**AUFGABE**
Zum Auszug über das Übertakten eines PIII:
1. Mit wie viel FSB lief der Prozessor vor dem Übertakten?
2. Welche Temperatur hält der Prozessor bei 558 MHz, nachdem zwei Lüfter gekauft wurden?
3. Welcher Hersteller geht laut fluessig beim Experimentieren schneller kaputt?

# PIII 450@558 mhz



## mille (27. April 2004)

Hallo

Ich habe noch einen recht alten CPU und hatte heute Lust und Laune ihn mal zu übertakten. Nun Läuft der CPU auf 558 Mhz und hat eine Temperatur von 58°. 
Ab wann wird es gefaehrlich?
Durch die Erhöhung der Busrate kann ich allerdings gleichzeitig mein PC 133 RAM nutzen und hab damit ein recht gut verbessertes system, gegenüber vorher.

Vorher: 450 mhz (100 FSB) mit 192 MB RAM
Jetzt: 558 Mhz (124 FSB) mit 458 MB RAM

was sagt ihr dazu? Ist das für mein p3 schaedlich? gehaeuse is natuerlich offen, damit die waerme bestmoeglcih abweichen kann


----------



## server (27. April 2004)

Hi,

Was verstehst du unter schädlich?
Irgendwann ist der Prozessor halt kaputt, wenn du das als schädlich empfindest würde ich nicht weiter hochtakten, es sei denn, du willst es mal versuchen.
60° ist schon ein bisschen warm, man bedenke nur, dass diese Temperaturanzeigen nicht immer wahrheitsgetreu sind....


----------



## fluessig (27. April 2004)

60° sind noch kein Problem - finde das ganz gut gelöst bei dir. Wenn du damit dann wirklich Anwendungen damit starten kannst, die vorher gingen, warum nicht. Beim Intel kannst experimentieren wie du willst, den kriegst du so schnell nicht klein (AMD geht schneller drauf beim experimentieren!)
Außerdem was geht schon kaputt - ein 450er den du bei Ebay für ein paar Euro bekommst.


----------



## mille (27. April 2004)

hab ich mir auch gesagt Flüssig .
Ich war eben noch im Mediamarkt und hab mir 2 lüfter zugelegt. Nun herst durchzug im Gehäuse (hab ein recht großes Chieftec). momentan haelt er sich mit 558 mhz bei 47 Grad, ich denke das ist ok?
Jetzt bin ich aber, durch den beleuchteten Lüfter, auf den Geschack des Case moddings gekommen .


----------

**DATENZEILEN**
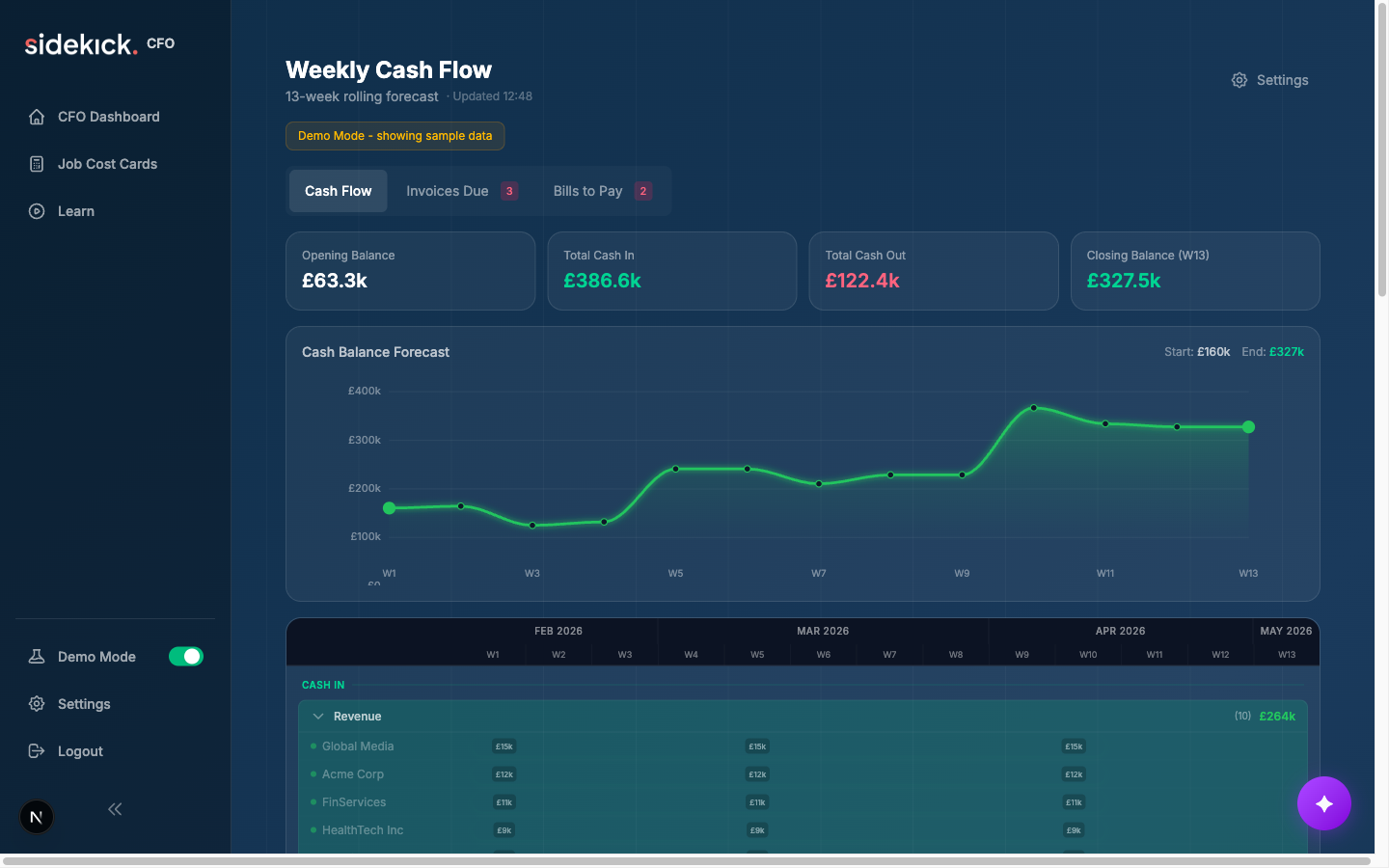Viewport: 1389px width, 868px height.
Task: Click the Learn play icon
Action: click(36, 211)
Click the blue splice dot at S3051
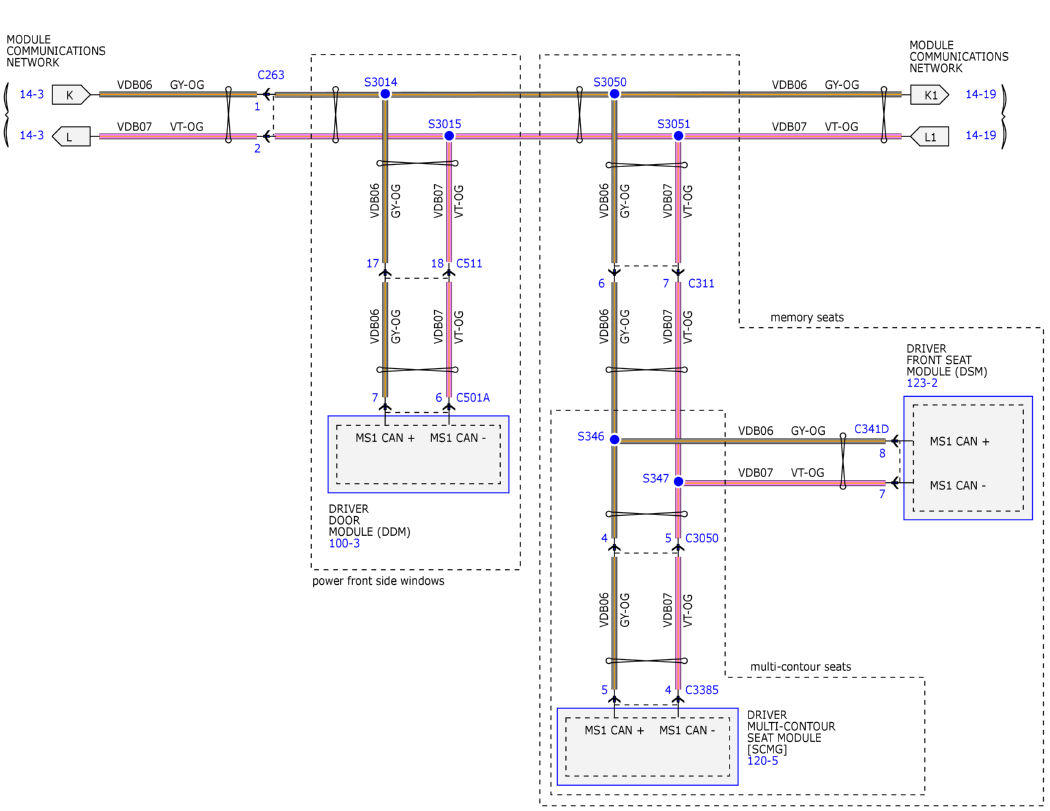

**LÖSUNG**
1. 100 FSB
2. 47 Grad
3. AMD